##### PROVIDED MATERIAL

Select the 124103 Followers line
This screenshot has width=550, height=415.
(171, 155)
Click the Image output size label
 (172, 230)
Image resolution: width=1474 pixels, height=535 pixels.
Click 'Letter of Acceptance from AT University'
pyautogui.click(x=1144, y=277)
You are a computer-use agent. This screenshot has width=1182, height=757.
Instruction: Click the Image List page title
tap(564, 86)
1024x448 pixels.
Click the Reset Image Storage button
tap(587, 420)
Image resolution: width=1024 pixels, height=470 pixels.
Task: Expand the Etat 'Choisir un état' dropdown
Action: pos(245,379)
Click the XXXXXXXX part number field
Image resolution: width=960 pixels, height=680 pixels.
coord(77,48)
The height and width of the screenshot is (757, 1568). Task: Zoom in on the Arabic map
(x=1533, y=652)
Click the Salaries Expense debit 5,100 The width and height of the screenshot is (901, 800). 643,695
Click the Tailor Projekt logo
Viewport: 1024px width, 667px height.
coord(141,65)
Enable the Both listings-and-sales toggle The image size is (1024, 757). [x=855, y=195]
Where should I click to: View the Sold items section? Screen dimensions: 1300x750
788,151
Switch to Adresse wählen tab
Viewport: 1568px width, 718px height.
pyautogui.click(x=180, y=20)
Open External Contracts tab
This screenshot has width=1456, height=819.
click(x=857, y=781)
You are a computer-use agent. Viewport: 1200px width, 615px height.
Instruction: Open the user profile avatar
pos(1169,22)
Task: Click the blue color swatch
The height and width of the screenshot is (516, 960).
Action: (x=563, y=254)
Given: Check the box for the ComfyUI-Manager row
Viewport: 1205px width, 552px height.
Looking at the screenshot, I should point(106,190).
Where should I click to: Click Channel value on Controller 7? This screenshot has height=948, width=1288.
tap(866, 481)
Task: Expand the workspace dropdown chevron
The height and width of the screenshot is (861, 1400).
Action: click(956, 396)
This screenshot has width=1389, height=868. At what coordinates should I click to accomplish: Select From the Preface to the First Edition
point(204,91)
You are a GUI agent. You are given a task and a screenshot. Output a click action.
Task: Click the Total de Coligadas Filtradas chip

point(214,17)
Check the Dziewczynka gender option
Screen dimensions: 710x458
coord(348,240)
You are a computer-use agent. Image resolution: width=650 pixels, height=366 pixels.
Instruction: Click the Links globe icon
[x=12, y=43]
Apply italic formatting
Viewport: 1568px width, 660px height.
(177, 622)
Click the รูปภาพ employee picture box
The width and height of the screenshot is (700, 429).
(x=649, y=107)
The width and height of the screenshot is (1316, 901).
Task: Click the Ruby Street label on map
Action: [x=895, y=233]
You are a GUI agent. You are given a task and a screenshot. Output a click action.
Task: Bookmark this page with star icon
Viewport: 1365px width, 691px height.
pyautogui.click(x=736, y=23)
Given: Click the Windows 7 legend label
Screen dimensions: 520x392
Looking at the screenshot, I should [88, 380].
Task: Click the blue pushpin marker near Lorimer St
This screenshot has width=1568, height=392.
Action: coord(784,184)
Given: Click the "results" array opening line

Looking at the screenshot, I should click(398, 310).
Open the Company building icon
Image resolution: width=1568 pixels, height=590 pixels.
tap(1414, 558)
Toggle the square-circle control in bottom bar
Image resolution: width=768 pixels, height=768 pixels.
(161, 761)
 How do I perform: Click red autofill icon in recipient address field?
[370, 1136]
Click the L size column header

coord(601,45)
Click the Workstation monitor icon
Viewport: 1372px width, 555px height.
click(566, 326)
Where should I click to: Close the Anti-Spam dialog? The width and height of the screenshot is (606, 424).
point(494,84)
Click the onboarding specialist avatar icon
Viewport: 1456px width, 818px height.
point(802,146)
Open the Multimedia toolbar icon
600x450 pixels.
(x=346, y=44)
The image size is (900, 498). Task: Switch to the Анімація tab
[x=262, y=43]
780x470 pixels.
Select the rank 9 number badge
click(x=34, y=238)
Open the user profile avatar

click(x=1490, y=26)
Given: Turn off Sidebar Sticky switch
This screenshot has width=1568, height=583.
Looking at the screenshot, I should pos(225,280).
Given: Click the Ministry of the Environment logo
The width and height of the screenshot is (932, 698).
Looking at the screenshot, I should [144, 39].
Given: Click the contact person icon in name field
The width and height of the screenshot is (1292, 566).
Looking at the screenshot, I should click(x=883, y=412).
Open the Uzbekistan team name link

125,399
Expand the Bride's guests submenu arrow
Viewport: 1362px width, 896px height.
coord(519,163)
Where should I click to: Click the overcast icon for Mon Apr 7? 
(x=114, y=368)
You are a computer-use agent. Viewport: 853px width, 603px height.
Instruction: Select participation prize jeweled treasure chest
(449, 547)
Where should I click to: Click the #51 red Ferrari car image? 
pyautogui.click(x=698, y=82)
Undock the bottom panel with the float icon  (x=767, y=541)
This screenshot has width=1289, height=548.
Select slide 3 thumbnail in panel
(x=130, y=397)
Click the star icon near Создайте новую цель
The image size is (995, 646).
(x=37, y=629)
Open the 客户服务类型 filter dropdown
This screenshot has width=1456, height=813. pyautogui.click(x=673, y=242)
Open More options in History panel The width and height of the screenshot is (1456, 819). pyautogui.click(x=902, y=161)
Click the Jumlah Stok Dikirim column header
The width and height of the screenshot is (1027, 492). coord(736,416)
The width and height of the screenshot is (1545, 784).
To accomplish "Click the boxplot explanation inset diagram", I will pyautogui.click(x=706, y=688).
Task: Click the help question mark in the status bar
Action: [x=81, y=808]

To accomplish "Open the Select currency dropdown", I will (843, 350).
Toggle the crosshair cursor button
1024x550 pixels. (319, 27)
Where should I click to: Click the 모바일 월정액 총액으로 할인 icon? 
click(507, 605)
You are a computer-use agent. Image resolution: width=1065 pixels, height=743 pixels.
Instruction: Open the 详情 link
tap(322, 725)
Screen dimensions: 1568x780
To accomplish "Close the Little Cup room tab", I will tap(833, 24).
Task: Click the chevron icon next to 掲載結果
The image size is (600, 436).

##########

THE PROBLEM:
Quote these lines exactly, from first to last.

CORRECT RESULT:
Select the 124103 Followers line
This screenshot has width=550, height=415.
(171, 155)
Click the Image output size label
 (172, 230)
Image resolution: width=1474 pixels, height=535 pixels.
Click 'Letter of Acceptance from AT University'
pyautogui.click(x=1144, y=277)
You are a computer-use agent. This screenshot has width=1182, height=757.
Instruction: Click the Image List page title
tap(564, 86)
1024x448 pixels.
Click the Reset Image Storage button
tap(587, 420)
Image resolution: width=1024 pixels, height=470 pixels.
Task: Expand the Etat 'Choisir un état' dropdown
Action: pos(245,379)
Click the XXXXXXXX part number field
Image resolution: width=960 pixels, height=680 pixels.
coord(77,48)
The height and width of the screenshot is (757, 1568). Task: Zoom in on the Arabic map
(x=1533, y=652)
Click the Salaries Expense debit 5,100 The width and height of the screenshot is (901, 800). 643,695
Click the Tailor Projekt logo
Viewport: 1024px width, 667px height.
coord(141,65)
Enable the Both listings-and-sales toggle The image size is (1024, 757). [x=855, y=195]
Where should I click to: View the Sold items section? Screen dimensions: 1300x750
788,151
Switch to Adresse wählen tab
Viewport: 1568px width, 718px height.
pyautogui.click(x=180, y=20)
Open External Contracts tab
This screenshot has width=1456, height=819.
click(x=857, y=781)
You are a computer-use agent. Viewport: 1200px width, 615px height.
Instruction: Open the user profile avatar
pos(1169,22)
Task: Click the blue color swatch
The height and width of the screenshot is (516, 960).
Action: (x=563, y=254)
Given: Check the box for the ComfyUI-Manager row
Viewport: 1205px width, 552px height.
Looking at the screenshot, I should point(106,190).
Where should I click to: Click Channel value on Controller 7? This screenshot has height=948, width=1288.
tap(866, 481)
Task: Expand the workspace dropdown chevron
The height and width of the screenshot is (861, 1400).
Action: click(956, 396)
This screenshot has width=1389, height=868. At what coordinates should I click to accomplish: Select From the Preface to the First Edition
point(204,91)
You are a GUI agent. You are given a task and a screenshot. Output a click action.
Task: Click the Total de Coligadas Filtradas chip

point(214,17)
Check the Dziewczynka gender option
Screen dimensions: 710x458
coord(348,240)
You are a computer-use agent. Image resolution: width=650 pixels, height=366 pixels.
Instruction: Click the Links globe icon
[x=12, y=43]
Apply italic formatting
Viewport: 1568px width, 660px height.
(177, 622)
Click the รูปภาพ employee picture box
The width and height of the screenshot is (700, 429).
(x=649, y=107)
The width and height of the screenshot is (1316, 901).
Task: Click the Ruby Street label on map
Action: [x=895, y=233]
You are a GUI agent. You are given a task and a screenshot. Output a click action.
Task: Bookmark this page with star icon
Viewport: 1365px width, 691px height.
pyautogui.click(x=736, y=23)
Given: Click the Windows 7 legend label
Screen dimensions: 520x392
Looking at the screenshot, I should [88, 380].
Task: Click the blue pushpin marker near Lorimer St
This screenshot has width=1568, height=392.
Action: coord(784,184)
Given: Click the "results" array opening line

Looking at the screenshot, I should click(398, 310).
Open the Company building icon
Image resolution: width=1568 pixels, height=590 pixels.
tap(1414, 558)
Toggle the square-circle control in bottom bar
Image resolution: width=768 pixels, height=768 pixels.
(161, 761)
 How do I perform: Click red autofill icon in recipient address field?
[370, 1136]
Click the L size column header

coord(601,45)
Click the Workstation monitor icon
Viewport: 1372px width, 555px height.
click(566, 326)
Where should I click to: Close the Anti-Spam dialog? The width and height of the screenshot is (606, 424).
point(494,84)
Click the onboarding specialist avatar icon
Viewport: 1456px width, 818px height.
point(802,146)
Open the Multimedia toolbar icon
600x450 pixels.
(x=346, y=44)
The image size is (900, 498). Task: Switch to the Анімація tab
[x=262, y=43]
780x470 pixels.
Select the rank 9 number badge
click(x=34, y=238)
Open the user profile avatar

click(x=1490, y=26)
Given: Turn off Sidebar Sticky switch
This screenshot has width=1568, height=583.
Looking at the screenshot, I should pos(225,280).
Given: Click the Ministry of the Environment logo
The width and height of the screenshot is (932, 698).
Looking at the screenshot, I should [144, 39].
Given: Click the contact person icon in name field
The width and height of the screenshot is (1292, 566).
Looking at the screenshot, I should click(x=883, y=412).
Open the Uzbekistan team name link

125,399
Expand the Bride's guests submenu arrow
Viewport: 1362px width, 896px height.
coord(519,163)
Where should I click to: Click the overcast icon for Mon Apr 7? 
(x=114, y=368)
You are a computer-use agent. Viewport: 853px width, 603px height.
Instruction: Select participation prize jeweled treasure chest
(449, 547)
Where should I click to: Click the #51 red Ferrari car image? 
pyautogui.click(x=698, y=82)
Undock the bottom panel with the float icon  (x=767, y=541)
This screenshot has width=1289, height=548.
Select slide 3 thumbnail in panel
(x=130, y=397)
Click the star icon near Создайте новую цель
The image size is (995, 646).
(x=37, y=629)
Open the 客户服务类型 filter dropdown
This screenshot has width=1456, height=813. pyautogui.click(x=673, y=242)
Open More options in History panel The width and height of the screenshot is (1456, 819). pyautogui.click(x=902, y=161)
Click the Jumlah Stok Dikirim column header
The width and height of the screenshot is (1027, 492). coord(736,416)
The width and height of the screenshot is (1545, 784).
To accomplish "Click the boxplot explanation inset diagram", I will pyautogui.click(x=706, y=688).
Task: Click the help question mark in the status bar
Action: [x=81, y=808]

To accomplish "Open the Select currency dropdown", I will (843, 350).
Toggle the crosshair cursor button
1024x550 pixels. (319, 27)
Where should I click to: Click the 모바일 월정액 총액으로 할인 icon? 
click(507, 605)
You are a computer-use agent. Image resolution: width=1065 pixels, height=743 pixels.
Instruction: Open the 详情 link
tap(322, 725)
Screen dimensions: 1568x780
To accomplish "Close the Little Cup room tab", I will tap(833, 24).
Task: Click the chevron icon next to 掲載結果
The image size is (600, 436).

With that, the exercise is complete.